Use the LinkedList Javadoc to your advantage. There are lots of methods to make your life easier (such as the contains() method). Also, remember the rules about casting from HW4.
Avoid using mailboxes with attachments -- it'll add lots of garbage to your tree. It should work, but it may cause your program to eat more memory than you desired. We will grade you on simple mailboxes, like the one provided.
There's several useful methods in the String class. (Once again, use the Javadocs to your advantage!)
- trim() removes whitespace on either side of the String. In particular, you may find this useful when processing email headers, as the actual From, etc. may be separated from the header with an indeterminate amount of whitespace.
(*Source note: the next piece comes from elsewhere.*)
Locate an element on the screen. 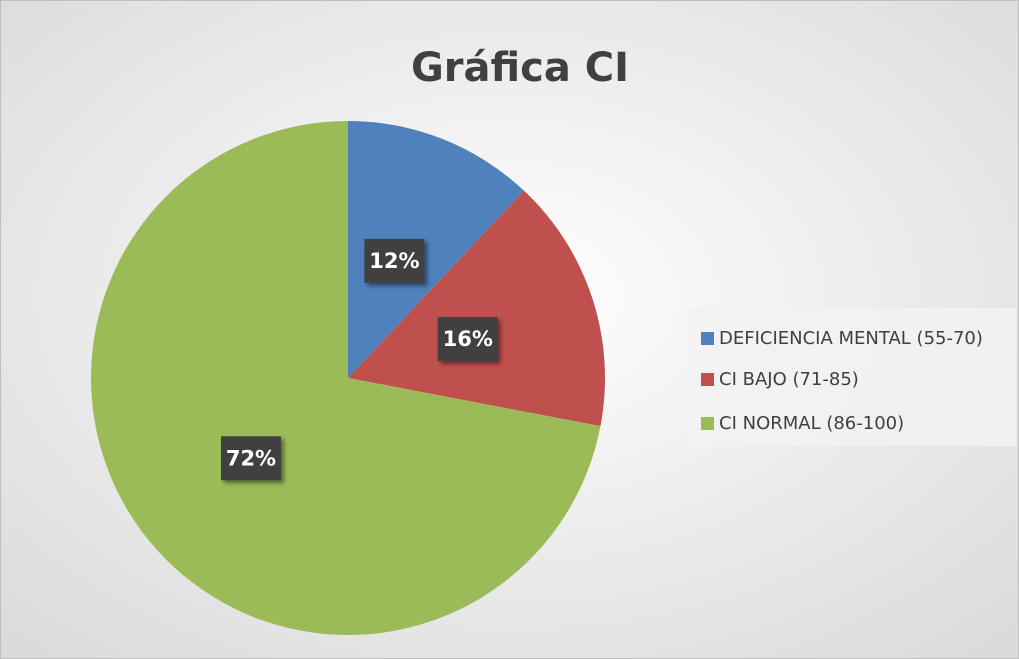  legend-label: DEFICIENCIA MENTAL (55-70) is located at coordinates (851, 338).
- split() lets you split a String into multiple pieces. In particular, s.split(" ") splits the String into multiple pieces separated by a space. This is the "modern" equivalent of StringTokenizer, although you're welcome to use that as well if you prefer.
- And, of course, there's the case-insensitive comparators.
As a simple test, search for the word "snow" in the email folder I provided - there's exactly one email from Zvi on that note. You can also open the file in Pine or CUBMail and verify that your searcher is producing sensible results.